It's a nation where feral youths in hoods stalk the streets with scant respect for property or person, where children are bullied remorselessly, where people are still killed because of the colour of their skin, their religion or their sexual orientation. It's a nation where the people's tax monies help fund the porn addiction of the husband of a government minister. It's a nation with a massive alcoholism problem, which starts in earnest for most people during adolescence. It's a nation whose youth go abroad to fight, not in the armies, but on the beaches on drunken holidays. It's a nation of open rudeness, with a government that shows a singular lack of common sense.

And at the moment, it's a nation quick to blame the US for anything majorly wrong that happens in the world, yet it secretly nurtures an incipient jealousy of the direction in which the US seems to be taking. They're jealous of Obama, that he's ours and that we chose him. The nicest things the populist pundits are admitting is that we're enjoying the euphoria they felt with Blair after 18 years of Tory corruption and sleaze.

Maybe.

But maybe not. And that's down to the difference between our type of representative democracy and their political democracy. We chose our man because he was the best man for the job, not as a gimmick because of the colour of his skin, but because he was what we perceived to be a good leader - and here's the rub: we chose our leader.

Some nations have born leaders, some have politicos who aspire to great leadership and some have leaders foist upon them. England fits into the latter mould. The majority party picks the leader, the Prime Minister, not the people. Tony Blair was chosen by his party and got the nod when that party got a whopping majority. Gordon Brown forced Tony's hand and stepped into the breach.

It's a demoralised nation, looking for reasons to be cheerful.

I think they need a national holiday. Not Christmas or May Day or New Year's, but a truly national day of ENGLISH celebration. Like our Fourth of July, which some English pubs rather pathetically attempt to celebrate here. That, alone, tells me the English are wandering aimlessly in search of a national holiday to call their own. The central government has poo-poohed the idea of celebrating St George's Day, considering the saint and his flag have been snatched by the fringe right. There's always the Fifth of November, Bonfire Night, commemorating Guy Fawkes's attempt to blow up Parliament; but again, the government says that would offend Catholics. Of course, April 23rd is also Shakespeare's birthday, and no greater proponent of the English language or literature has ever existed. His phrases are stock components of our everyday expressions. He's known and translated the world over. He fits. Nicely. And celebrating Shakespeare's birthday would tip the nod to someone and something appreciated worldwide about England and of which the English can be proud.

Now all we have to do is get the English to read some Shakespeare and familiarise themselves with the subject whose life they should want to celebrate.

Fingers crossed.

1 comment:

  1. Hi Marion

    Some of us celebrated St George's Day, and do so every year. See my Facebook photographs for a gander at what goes on.
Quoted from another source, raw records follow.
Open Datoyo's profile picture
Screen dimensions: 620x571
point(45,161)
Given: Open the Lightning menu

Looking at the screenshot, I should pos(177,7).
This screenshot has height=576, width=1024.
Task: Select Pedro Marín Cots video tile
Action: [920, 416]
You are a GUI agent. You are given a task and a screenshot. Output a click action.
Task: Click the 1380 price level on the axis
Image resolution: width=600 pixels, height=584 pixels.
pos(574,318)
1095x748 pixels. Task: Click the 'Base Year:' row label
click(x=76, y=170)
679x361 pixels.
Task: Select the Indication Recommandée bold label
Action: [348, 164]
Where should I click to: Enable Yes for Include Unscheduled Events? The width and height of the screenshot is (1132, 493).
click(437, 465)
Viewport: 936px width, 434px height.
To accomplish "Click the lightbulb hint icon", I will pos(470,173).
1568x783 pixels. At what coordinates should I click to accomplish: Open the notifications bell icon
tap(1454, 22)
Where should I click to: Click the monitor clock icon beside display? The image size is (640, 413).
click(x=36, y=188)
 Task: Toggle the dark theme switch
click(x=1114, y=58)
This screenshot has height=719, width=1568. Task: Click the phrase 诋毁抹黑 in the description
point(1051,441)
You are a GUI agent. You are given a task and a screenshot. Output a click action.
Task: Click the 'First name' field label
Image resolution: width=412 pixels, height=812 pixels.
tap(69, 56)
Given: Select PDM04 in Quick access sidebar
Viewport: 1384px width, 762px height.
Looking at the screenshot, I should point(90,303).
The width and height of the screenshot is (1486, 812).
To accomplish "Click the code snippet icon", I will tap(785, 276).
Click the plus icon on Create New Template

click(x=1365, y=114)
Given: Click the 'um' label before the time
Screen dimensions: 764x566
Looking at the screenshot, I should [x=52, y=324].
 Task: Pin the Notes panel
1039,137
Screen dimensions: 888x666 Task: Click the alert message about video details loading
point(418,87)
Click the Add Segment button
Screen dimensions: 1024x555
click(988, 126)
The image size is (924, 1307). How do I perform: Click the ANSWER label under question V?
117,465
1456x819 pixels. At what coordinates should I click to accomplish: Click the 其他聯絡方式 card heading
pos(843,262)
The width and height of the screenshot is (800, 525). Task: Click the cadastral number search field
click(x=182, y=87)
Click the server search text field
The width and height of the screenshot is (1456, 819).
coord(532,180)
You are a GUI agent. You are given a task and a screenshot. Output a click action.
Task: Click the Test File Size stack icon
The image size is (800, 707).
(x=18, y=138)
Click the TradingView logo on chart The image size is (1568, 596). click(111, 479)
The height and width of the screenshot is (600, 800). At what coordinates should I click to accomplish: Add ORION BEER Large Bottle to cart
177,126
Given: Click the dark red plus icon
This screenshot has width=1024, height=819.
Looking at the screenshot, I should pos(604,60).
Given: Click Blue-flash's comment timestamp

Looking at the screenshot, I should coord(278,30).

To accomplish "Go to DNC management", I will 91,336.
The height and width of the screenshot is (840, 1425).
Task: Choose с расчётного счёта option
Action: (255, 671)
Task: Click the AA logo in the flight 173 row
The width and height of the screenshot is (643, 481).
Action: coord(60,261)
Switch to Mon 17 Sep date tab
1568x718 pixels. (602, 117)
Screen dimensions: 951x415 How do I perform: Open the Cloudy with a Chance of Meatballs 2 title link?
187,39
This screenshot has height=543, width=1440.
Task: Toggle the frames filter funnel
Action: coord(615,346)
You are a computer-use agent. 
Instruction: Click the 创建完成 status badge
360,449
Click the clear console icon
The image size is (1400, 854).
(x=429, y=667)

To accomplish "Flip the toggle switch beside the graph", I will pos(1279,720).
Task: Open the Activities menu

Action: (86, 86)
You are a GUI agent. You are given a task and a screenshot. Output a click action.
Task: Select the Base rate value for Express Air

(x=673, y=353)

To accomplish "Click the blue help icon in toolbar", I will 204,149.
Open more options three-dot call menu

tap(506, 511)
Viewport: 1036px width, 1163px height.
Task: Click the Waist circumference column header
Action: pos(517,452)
    Perhaps it's part of living somewhere that's a little like the set of Midsomer Murders, but my village celebrates it with gusto, and a proud Scot like myself is happy to join in.

    Coming in from Banbury by bus last week is the only time in the 20 years I've lived locally that I've seen the bus full - of young people coming from town to village to watch morris dancing. So there is one corner of deepest North Oxfordshire that 'tis forever England!

    PS Can't stand Brown, but really don't envy you Obama. Dreams from my Father put paid to that!